### To do
Transcribe the passage of the article on the Gann family's lockdown in Italy from "Spending time with" up to and including "Sammie Gann said.", word for word.

### Study text
== Segment start ==
MCLEANSVILLE, N.C. — The coronavirus is starting to make a real impact in the united states but before there were any confirmed cases here, other countries were dealing with the virus.Italy is now home to the biggest outbreak outside of China.
Spending time with family looks a bit different when family is 4,500 miles away. On her couch in McLeansville, Mary Gann video chats with her daughter in law and grandkids in Aviano, Italy. The connection means more to her now than ever.
"We’re on day 24 no day 25 maybe day 24 I’m not sure it’s been a long time," Sammie Gann said.
Sammie, her husband Andy and their four kids are on lock down in Italy because of COVID-19. They’re taking it hour by hour.
"Our day started off like the 'Sound Of Music,' and then it turned into the 'Lord of the Flies,' and now it’s back to the 'Sound Of Music,'" she said.
Andy is the principal at an elementary school on the Air Force base there. They’ve lived in Italy for two years and the kids and Sammie haven’t left home for the last month.
"In February things started to change my husband told me I needed to get groceries," she said. "I had no idea I didn’t know what the big rush was, why I had to get to the grocery store at 8:00 a.m. but two and a half hours later that was my last grocery store trip that I have made."
== Segment end ==
### Dataset entries
== Segment start ==
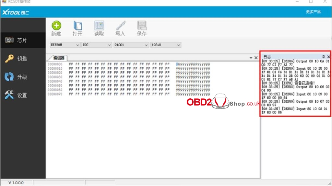This screenshot has height=186, width=332.
Task: Open the I2C protocol dropdown
Action: click(x=109, y=45)
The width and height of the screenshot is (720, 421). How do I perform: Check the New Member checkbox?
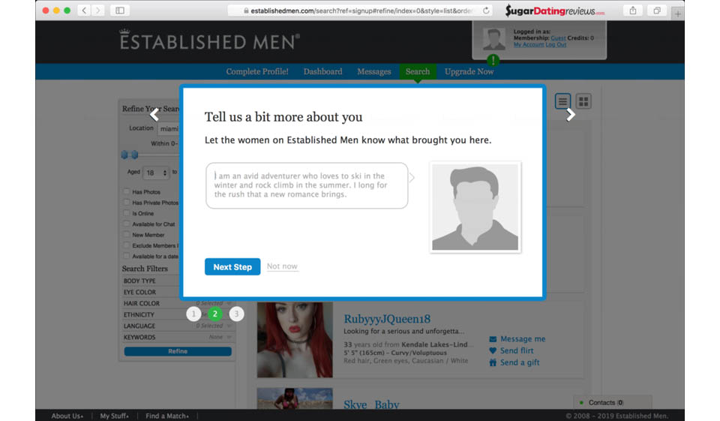coord(127,235)
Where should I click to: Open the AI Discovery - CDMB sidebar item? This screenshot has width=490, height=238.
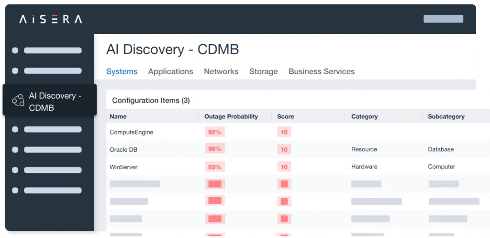click(x=55, y=102)
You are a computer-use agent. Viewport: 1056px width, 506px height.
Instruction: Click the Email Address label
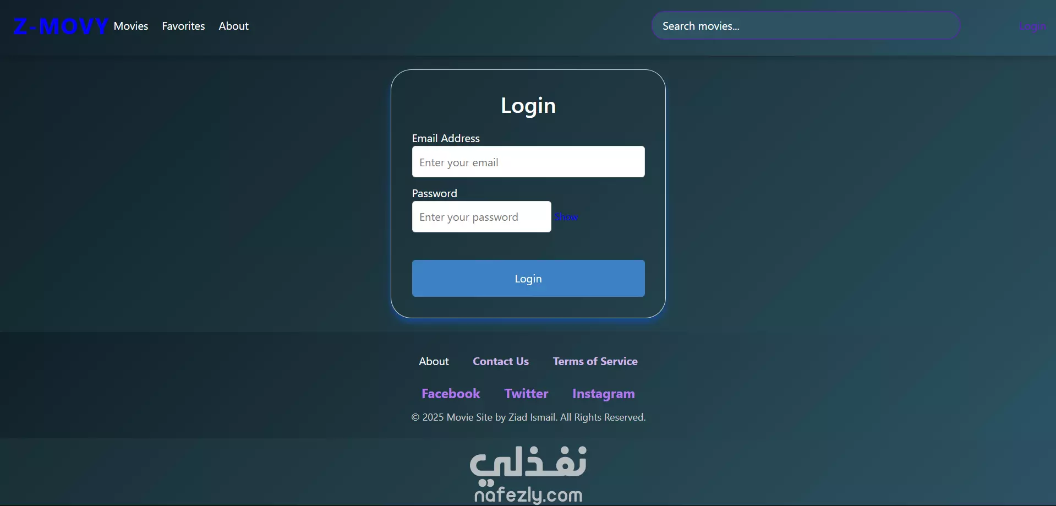(446, 138)
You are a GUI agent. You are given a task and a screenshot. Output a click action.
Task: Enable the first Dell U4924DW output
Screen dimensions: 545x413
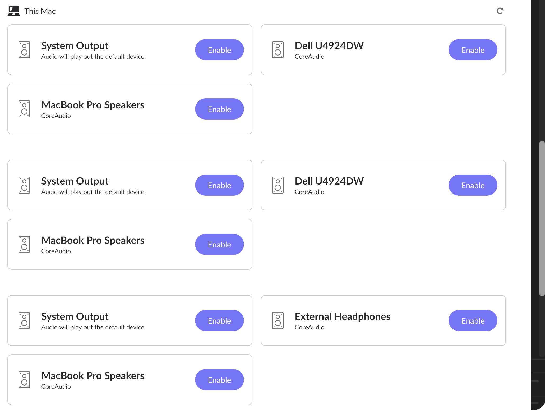(x=473, y=50)
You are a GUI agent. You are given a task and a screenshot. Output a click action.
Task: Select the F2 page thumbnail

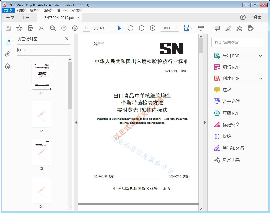[41, 114]
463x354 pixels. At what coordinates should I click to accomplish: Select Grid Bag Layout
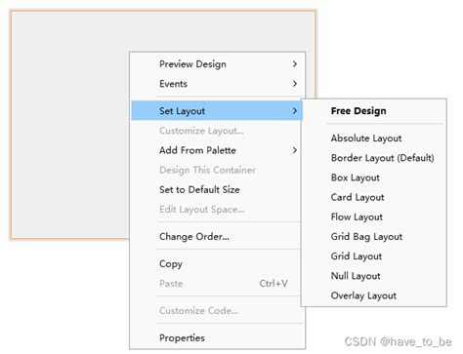click(x=366, y=237)
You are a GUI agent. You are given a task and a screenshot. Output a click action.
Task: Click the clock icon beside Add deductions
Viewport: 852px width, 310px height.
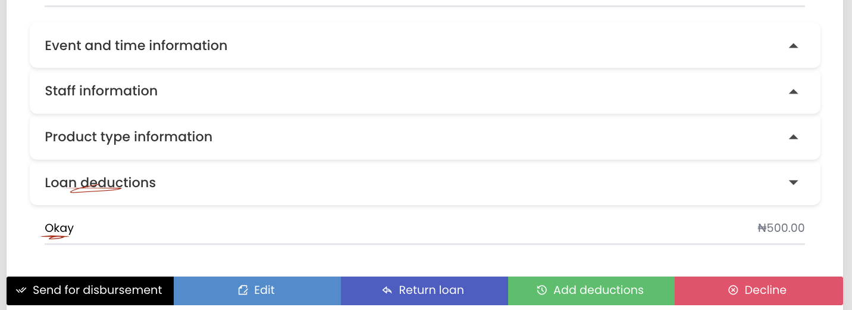541,290
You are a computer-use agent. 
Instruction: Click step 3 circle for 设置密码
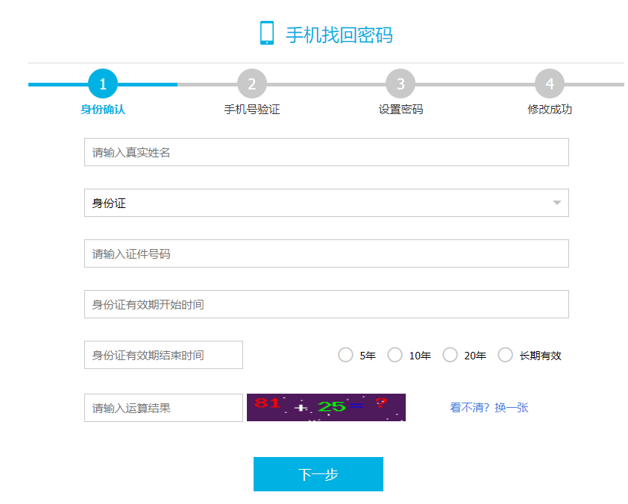(x=400, y=84)
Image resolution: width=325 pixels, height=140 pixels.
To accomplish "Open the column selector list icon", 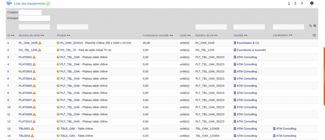I will pos(314,35).
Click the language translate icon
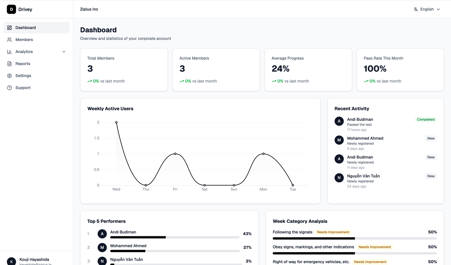Image resolution: width=451 pixels, height=265 pixels. [415, 9]
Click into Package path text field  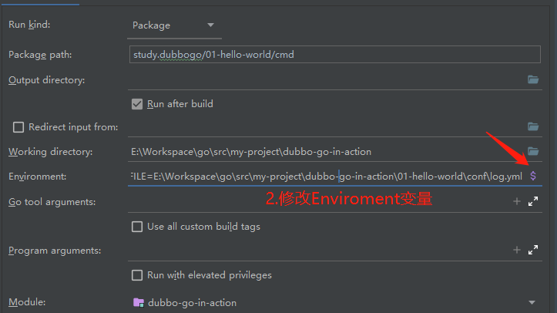335,55
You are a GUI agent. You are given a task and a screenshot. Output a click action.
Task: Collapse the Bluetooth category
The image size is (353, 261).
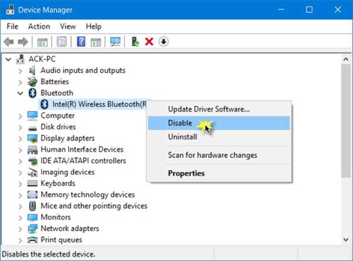pyautogui.click(x=20, y=93)
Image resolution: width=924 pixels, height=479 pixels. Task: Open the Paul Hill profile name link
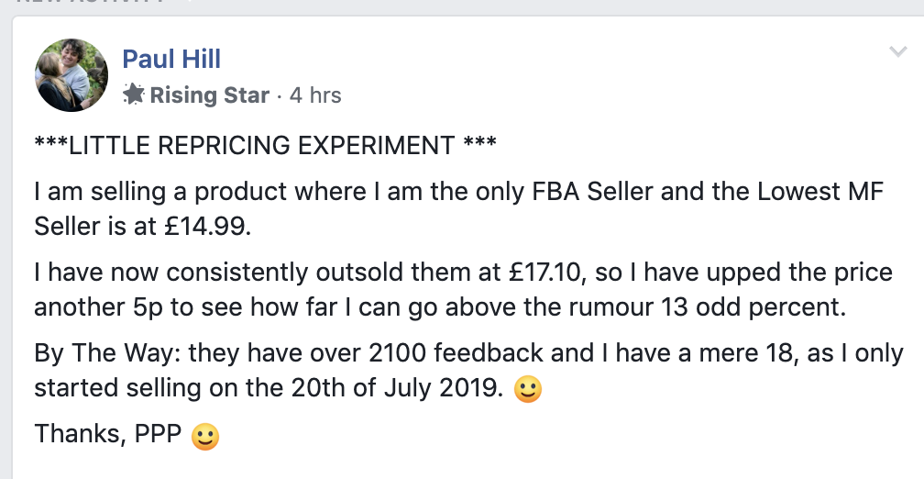(x=171, y=60)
== Segment end ==
### Solution to this exercise
Spending time with family looks a bit different when family is 4,500 miles away. On her couch in McLeansville, Mary Gann video chats with her daughter in law and grandkids in Aviano, Italy. The connection means more to her now than ever.
"We’re on day 24 no day 25 maybe day 24 I’m not sure it’s been a long time," Sammie Gann said.